We observed that associations between the variant D298 and C-786 alleles and CHD incidence may be significantly modified by exposure to cigarette smoke, such that smokers carrying these variant alleles were at significantly higher risk of developing CHD compared with nonsmokers without these variants. Smokers carrying the reconstructed haplotype containing both variant alleles also appeared to be at greater risk of CHD. Moreover, pack-year history significantly modified the association between the C-786 allele and ischemic stroke risk in African-Americans. Collectively, we believe that these data suggest potential existence of a complex interplay between NOS3 polymorphisms, cigarette smoking exposure, endothelial function, and cardiovascular disease risk.

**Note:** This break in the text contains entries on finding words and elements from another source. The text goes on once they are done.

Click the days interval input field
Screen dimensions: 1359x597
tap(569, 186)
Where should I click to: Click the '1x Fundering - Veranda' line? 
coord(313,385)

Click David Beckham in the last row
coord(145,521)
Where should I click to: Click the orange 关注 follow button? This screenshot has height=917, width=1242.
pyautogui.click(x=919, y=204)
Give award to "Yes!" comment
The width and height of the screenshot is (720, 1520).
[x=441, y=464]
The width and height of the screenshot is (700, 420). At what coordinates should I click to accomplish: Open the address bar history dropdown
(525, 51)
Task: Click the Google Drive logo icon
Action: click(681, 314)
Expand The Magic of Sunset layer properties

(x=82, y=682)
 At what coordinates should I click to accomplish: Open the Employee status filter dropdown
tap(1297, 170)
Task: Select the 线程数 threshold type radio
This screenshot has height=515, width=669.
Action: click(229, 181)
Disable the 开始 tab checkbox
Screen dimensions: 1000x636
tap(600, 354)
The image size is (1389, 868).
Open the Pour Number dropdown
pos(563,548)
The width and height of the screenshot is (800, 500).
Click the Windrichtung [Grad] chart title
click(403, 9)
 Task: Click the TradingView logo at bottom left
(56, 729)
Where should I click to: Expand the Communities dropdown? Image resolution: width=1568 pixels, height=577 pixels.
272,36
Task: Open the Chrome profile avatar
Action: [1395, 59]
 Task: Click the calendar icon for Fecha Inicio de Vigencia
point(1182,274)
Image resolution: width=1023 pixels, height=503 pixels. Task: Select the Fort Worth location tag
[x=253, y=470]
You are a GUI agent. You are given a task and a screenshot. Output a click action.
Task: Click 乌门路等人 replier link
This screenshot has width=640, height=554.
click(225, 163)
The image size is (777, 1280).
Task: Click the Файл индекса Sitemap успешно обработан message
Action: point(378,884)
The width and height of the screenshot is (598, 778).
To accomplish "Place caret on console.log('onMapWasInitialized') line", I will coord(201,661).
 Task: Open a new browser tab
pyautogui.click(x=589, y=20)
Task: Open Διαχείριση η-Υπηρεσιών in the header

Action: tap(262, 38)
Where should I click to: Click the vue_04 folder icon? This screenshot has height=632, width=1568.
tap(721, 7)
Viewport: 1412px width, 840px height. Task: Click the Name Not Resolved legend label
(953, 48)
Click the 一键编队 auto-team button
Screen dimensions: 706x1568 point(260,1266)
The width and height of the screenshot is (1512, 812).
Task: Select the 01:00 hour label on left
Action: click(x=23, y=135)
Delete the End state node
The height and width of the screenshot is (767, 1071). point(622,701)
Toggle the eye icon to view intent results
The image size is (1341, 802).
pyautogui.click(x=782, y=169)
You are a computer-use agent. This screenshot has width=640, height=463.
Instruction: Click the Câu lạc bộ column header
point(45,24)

Although our study evaluated rigorously ascertained incident events, we are unable to elucidate mechanisms underlying the observed statistical interactions. We also cannot rule out that the T-786C and E298D polymorphisms are simply markers in linkage disequilibrium with the true causative loci. We confirmed that these polymorphisms are, however, not in significant linkage disequilibrium with each other [13]. A previous epidemiological study reported a significant interaction between the NOS3 27-base pair repeat polymorphism in intron 4, smoking history, and risk of angiographically documented CHD [30]. Although we did not evaluate this polymorphism in our population, previous studies have demonstrated that it is not in significant linkage disequilibrium with either the E298D or T-786C polymorphisms [13]. Our analysis also identified a potential haplotype–smoking interaction. As haplotypes are inferred, some uncertainty exists in the haplotype assigned to each individual. Only two polymorphisms were, however, included in haplotype reconstruction, posterior haplotype probabilities exceeded 0.83 in all individuals (approximately 75% had a probability of 1.0), and similar haplotype distributions were observed using the expectation-maximization algorithm [23]. Unfortunately, validation of reported smoking status via biomarkers of tobacco exposure, such as urinary cotinine, was not completed in the ARIC study; however, misclassification of smoking status was expected to be minor and more likely to involve a smoker who failed to report cigarette consumption in small amounts. Moreover, previous ARIC analyses evaluating smoking and risk of cardiovascular disease outcomes have been consistent with other populations [31]. Thus, it is unlikely that misclassification bias, if present, would have a detectable impact on our estimates.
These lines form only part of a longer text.